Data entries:

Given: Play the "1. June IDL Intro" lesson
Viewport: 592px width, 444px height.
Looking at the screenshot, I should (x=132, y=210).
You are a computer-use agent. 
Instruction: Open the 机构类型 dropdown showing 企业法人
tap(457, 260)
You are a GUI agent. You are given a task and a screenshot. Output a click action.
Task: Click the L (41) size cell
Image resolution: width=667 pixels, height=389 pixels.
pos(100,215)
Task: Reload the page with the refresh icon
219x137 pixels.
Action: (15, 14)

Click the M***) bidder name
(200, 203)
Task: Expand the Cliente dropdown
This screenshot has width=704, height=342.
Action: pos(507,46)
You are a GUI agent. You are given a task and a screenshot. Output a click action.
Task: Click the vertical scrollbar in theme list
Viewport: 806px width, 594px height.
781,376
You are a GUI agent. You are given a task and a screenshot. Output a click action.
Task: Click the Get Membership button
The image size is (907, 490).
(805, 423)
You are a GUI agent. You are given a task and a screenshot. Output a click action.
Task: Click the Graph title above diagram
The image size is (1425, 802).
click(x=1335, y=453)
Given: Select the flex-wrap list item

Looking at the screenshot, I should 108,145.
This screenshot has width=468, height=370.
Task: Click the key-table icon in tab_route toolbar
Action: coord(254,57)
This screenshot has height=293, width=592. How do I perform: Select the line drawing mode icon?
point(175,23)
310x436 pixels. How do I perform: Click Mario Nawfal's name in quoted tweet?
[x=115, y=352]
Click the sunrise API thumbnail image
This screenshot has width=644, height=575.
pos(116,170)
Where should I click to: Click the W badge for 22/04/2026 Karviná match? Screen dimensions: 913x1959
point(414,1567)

What the task requires: Repeat all entries. Match them exactly.

Result:
Given: Play the "1. June IDL Intro" lesson
Viewport: 592px width, 444px height.
Looking at the screenshot, I should (x=132, y=210).
You are a computer-use agent. 
Instruction: Open the 机构类型 dropdown showing 企业法人
tap(457, 260)
You are a GUI agent. You are given a task and a screenshot. Output a click action.
Task: Click the L (41) size cell
Image resolution: width=667 pixels, height=389 pixels.
pos(100,215)
Task: Reload the page with the refresh icon
219x137 pixels.
Action: (15, 14)

Click the M***) bidder name
(200, 203)
Task: Expand the Cliente dropdown
This screenshot has width=704, height=342.
Action: pos(507,46)
You are a GUI agent. You are given a task and a screenshot. Output a click action.
Task: Click the vertical scrollbar in theme list
Viewport: 806px width, 594px height.
781,376
You are a GUI agent. You are given a task and a screenshot. Output a click action.
Task: Click the Get Membership button
The image size is (907, 490).
(805, 423)
You are a GUI agent. You are given a task and a screenshot. Output a click action.
Task: Click the Graph title above diagram
The image size is (1425, 802).
click(x=1335, y=453)
Given: Select the flex-wrap list item

Looking at the screenshot, I should 108,145.
This screenshot has width=468, height=370.
Task: Click the key-table icon in tab_route toolbar
Action: coord(254,57)
This screenshot has height=293, width=592. How do I perform: Select the line drawing mode icon?
point(175,23)
310x436 pixels. How do I perform: Click Mario Nawfal's name in quoted tweet?
[x=115, y=352]
Click the sunrise API thumbnail image
This screenshot has width=644, height=575.
pos(116,170)
Where should I click to: Click the W badge for 22/04/2026 Karviná match? Screen dimensions: 913x1959
point(414,1567)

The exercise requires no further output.